What constitutes a family? Since birth, we're told certain people around us are part of our family, but what does family even mean? We don't choose these people and they don't choose us, so at what point does it all click? At what point does someone go from being that other person in my life to being the most important person in my life? Much of this is explored in a whole chunk of the movies premiering at the Sundance Film Festval this year, most notably skipping through the veins of Richard Linklater's Boyhood, Joe Swanberg's Happy Christmas and Lynn Shelton's Laggies -- three films about discovering one's self through family, and the ever-evolving power of connecting as one badass unit that can conquer just about all of life's funky little obstacles.
Arguably one of the most ambitious films you'll ever see, Richard Linklater's Boyhood tracks the life of one family over the course of 12 years, with the Dazed and Confused filmmaker choosing to actually shoot the movie over a 12-year span. What we're left with is this incredibly immersive tone poem about growing up and moving on, and the moments that define us at all the stages of our lives. Linklater moves seamlessly from year to year, moment to moment, using only the slight changes in appearance and culture to cue us on how much time has passed since the last scene, and by the end you'll feel like this massive time capsule was just injected into your soul.

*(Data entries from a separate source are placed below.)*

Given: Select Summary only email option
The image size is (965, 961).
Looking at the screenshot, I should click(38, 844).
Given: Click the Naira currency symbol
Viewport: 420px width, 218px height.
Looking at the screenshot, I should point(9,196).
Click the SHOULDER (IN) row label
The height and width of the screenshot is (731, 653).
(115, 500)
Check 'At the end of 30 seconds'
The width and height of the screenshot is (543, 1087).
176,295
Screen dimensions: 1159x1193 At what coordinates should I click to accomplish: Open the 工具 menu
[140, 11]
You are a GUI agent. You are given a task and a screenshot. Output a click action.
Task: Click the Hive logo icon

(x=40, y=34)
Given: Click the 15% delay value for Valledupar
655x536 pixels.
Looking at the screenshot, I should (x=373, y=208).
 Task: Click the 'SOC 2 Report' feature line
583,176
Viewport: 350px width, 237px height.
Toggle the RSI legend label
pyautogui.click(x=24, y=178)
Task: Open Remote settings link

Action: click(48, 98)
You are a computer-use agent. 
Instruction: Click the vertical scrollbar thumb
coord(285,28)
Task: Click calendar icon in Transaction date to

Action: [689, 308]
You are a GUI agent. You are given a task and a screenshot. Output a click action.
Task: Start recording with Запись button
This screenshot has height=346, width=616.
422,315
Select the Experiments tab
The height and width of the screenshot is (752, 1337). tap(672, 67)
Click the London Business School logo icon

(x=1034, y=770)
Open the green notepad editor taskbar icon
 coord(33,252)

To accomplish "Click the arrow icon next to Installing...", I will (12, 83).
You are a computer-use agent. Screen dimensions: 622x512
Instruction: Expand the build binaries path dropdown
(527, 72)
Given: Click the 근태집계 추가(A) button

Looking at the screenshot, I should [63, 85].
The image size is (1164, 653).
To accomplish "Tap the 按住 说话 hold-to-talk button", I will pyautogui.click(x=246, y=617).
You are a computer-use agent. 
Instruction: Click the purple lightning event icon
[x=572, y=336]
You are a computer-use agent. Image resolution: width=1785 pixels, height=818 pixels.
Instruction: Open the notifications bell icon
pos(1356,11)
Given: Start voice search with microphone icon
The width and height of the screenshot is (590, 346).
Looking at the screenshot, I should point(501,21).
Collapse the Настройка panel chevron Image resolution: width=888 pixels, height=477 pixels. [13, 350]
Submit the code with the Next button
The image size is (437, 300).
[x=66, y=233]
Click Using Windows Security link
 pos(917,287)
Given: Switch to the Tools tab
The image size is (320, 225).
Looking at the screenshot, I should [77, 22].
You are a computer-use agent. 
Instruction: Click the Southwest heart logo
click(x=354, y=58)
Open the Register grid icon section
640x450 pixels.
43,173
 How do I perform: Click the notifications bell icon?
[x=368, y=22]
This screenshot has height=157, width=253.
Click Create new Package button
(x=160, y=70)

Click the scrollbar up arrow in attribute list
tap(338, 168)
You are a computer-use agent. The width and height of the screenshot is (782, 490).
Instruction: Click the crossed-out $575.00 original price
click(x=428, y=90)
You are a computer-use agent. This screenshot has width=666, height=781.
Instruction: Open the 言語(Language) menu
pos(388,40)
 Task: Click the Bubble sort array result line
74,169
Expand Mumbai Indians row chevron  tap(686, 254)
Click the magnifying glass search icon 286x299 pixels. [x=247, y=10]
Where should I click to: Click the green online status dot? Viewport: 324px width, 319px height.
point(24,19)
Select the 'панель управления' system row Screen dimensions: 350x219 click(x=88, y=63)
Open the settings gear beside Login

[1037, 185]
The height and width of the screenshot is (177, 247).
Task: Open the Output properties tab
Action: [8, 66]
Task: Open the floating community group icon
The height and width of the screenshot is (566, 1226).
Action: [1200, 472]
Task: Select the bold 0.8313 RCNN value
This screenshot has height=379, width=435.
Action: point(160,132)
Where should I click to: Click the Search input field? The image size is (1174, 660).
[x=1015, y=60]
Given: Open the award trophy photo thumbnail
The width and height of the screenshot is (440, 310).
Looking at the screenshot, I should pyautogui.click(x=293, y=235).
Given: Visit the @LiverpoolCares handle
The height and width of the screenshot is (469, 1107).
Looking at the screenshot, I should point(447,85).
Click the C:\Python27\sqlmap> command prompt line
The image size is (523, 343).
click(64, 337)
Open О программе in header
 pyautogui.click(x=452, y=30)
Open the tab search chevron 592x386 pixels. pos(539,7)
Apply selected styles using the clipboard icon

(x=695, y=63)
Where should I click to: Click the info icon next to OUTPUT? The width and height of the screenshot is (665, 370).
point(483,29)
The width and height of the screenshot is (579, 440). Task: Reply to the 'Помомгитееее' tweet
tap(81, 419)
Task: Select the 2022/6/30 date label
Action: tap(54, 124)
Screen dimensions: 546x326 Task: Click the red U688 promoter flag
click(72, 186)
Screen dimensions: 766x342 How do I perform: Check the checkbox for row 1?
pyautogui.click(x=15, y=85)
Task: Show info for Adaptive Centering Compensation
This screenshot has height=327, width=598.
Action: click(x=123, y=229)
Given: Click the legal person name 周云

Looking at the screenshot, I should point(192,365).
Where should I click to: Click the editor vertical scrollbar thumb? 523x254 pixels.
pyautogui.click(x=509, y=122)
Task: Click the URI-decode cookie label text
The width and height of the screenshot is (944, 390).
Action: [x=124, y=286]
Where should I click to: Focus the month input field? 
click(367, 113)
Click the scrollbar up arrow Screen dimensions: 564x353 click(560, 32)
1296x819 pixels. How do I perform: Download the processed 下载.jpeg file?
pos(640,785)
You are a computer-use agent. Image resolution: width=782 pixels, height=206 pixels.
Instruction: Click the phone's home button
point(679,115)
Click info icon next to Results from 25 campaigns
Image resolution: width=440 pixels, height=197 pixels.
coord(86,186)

This isn't a movie in the traditional sense. There aren't any specific plot points that keep you guessing, or a particular "event" ending it's working towards. Boyhood simply floats in and out of these lives -- their fights, their first kisses, their evolution as human beings. Who they love. How they cope. Why they change. Ethan Hawke and Patricia Arquette -- along with their on-screen children, Ellar Coltrane and Lorelei Linklater -- do an incredible job of evolving with their characters over such a long period of time, while also remaining consistent in who they are and what makes them tick. And as we watch them grow and change with the world around them, Linklater colors the background of each year with its music, politics and technology, to the point where your moments and the characters' moments begin to blur, and it's not their lives we're watching -- it's our own.
In Happy Christmas, filmmaker Joe Swanberg (Drinking Buddies) brings his naturalistic, fly-on-the-wall aesthetic to a story about connecting with the family you marry into, for better or for worse. Anna Kendrick stars as Jenny, a girl who's stuck between what used to be and what happens next; trapped in this emotional vortex while she spends the holidays at her brother's house in the hopes of figuring out her next moves. But while her brother (Swanberg), his wife (Melanie Lynskey) and their scene-stealing toddler (played by Swanberg's own son Jude) go about their everyday lives, Jenny searches for ways to fit in and connect with the new additions to her family even though she's one bourbon shot away from complete self-destruction.
She's kinda like Keira Knightley in Lynn Shelton's Laggies, an adorable and accessible romantic comedy about discovering yourself through someone else's family. Knightley stars as Megan, a mess of a girl who struggles to find that last piece of the becoming-an-adult puzzle. She's got the great longtime boyfriend (Mark Webber), the tight-knit group of lifelong friends, and the parents who support her in whatever life calls upon her to do. Problem is, she's ignoring life's calls, and after a chance encounter with a free-spirited teenager (Chloe Moretz), Megan concocts a plan to ditch her life for a week and crash with a girl who's essentially the teenage version of herself in the hopes of rediscovering who she is and what she wants to be.
What's great about all three films is they feature complex, troubled women who all overcome various obstacles and become stronger for it. Whether it's a broken marriage, a wounded heart or a lack of purpose in life, all of these characters use the power of family in different ways to find what they're searching for.
Eventually it's what we're all searching for, though. That connection. That pulse that drives us forward, connecting us moment to moment. Our family. Your family. The ones who you choose and the ones who are chosen for you. What these movies tell us is something we don't tell ourselves enough. That the quality of your life doesn't depend on what you do with it -- it depends on who you share it with.